Google’s Gemini AI models have improved leaps and bounds over the past year, but you can only use Gemini on Google’s terms. The company’s open-weight Gemma models have provided more freedom, but the Gemma 3, which launched more than a year ago, is getting a bit stale. Starting today, developers can get started with Gemma 4, which comes in four sizes optimized for local use. Google has also acknowledged developers’ frustrations with AI licensing, so it’s getting rid of Gemma’s custom license.
Like previous versions of its open models, Google has designed Gemma 4 to be used on local machines. That can mean many things, of course. The two large Gemma variants, 26B Mixture of Experts and 31B Dense, are designed to run unquantized in bfloat16 format on a single 80GB Nvidia H100 GPU. Sure, this is a $20,000 AI accelerator, but it’s still local hardware. If quantized to run lower precision, these large models will fit on consumer GPUs.

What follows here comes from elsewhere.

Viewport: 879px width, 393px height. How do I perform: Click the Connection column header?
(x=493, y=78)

Google also says it has focused on reducing latency to really take advantage of Gemma’s local processing. The 26B Mixture of Experts model activates only 3.8 billion of its 26 billion parameters in inference mode, giving it much higher tokens per second than similarly sized models. Meanwhile, 31B Dense is more about quality than speed, but Google hopes developers will fine-tune it for specific uses.

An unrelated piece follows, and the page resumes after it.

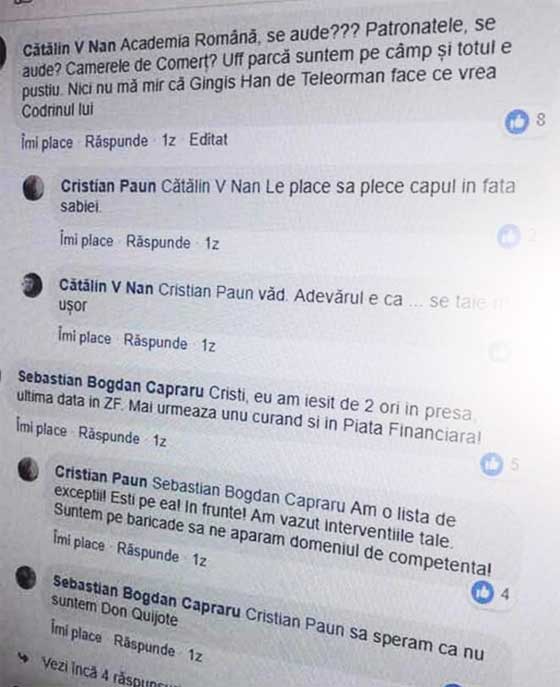Viewport: 560px width, 687px height.
Task: Open Cristian Paun avatar beside lista de exceptii
Action: (x=28, y=469)
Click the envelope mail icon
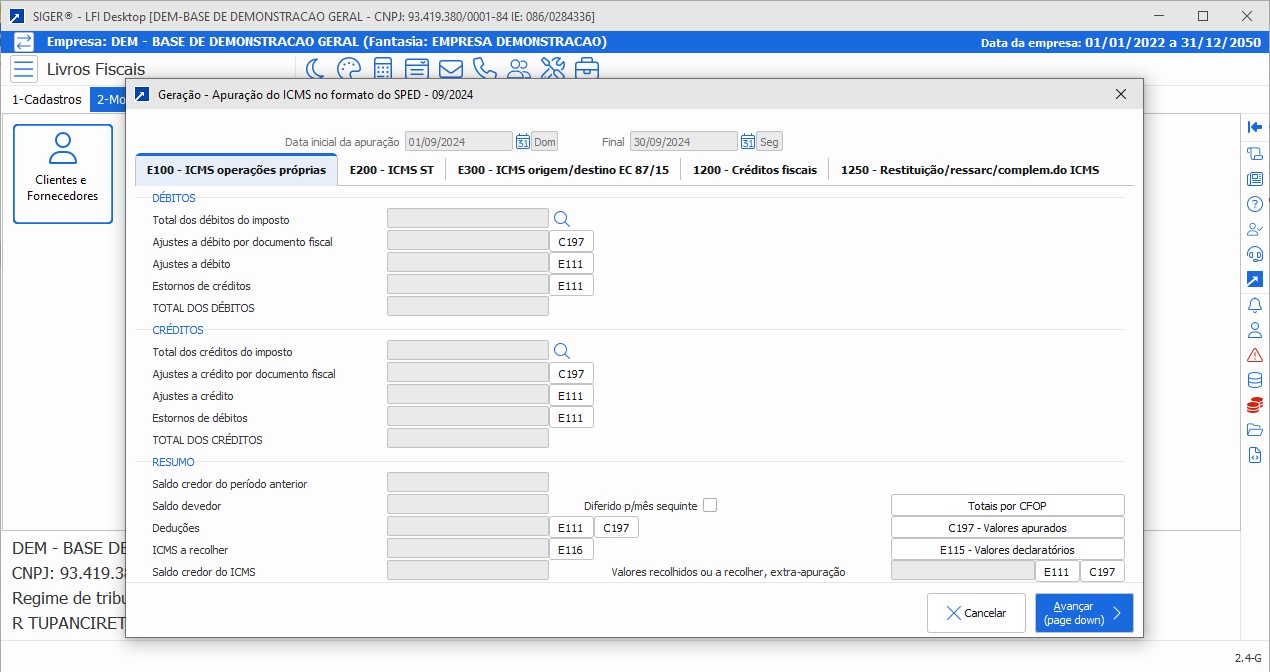The height and width of the screenshot is (672, 1270). pos(450,69)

The other two Gemma 4 models, Effective 2B (E2B) and Effective 4B (E4B), are aimed at mobile devices. These options were designed to keep memory usage low during inference, running with 2 billion or 4 billion effective parameters. Google says the Pixel team worked closely with Qualcomm and MediaTek to optimize these models for devices like smartphones, Raspberry Pi, and Jetson Nano. Not only do they use less memory and battery than the Gemma 3, but Google is also touting “almost zero latency” this time around.
More powerful, more open
All new Gemma 4 models will reportedly leave Gemma 3 in the dust; Google claims these are the most capable models you can run on your local hardware. Google says Gemma 31B will debut at number three on the Arena list of top open AI models, behind GLM-5 and Kimi 2.5. However, even the largest Gemma 4 variant is a fraction of the size of those models, which in theory makes it much cheaper to run.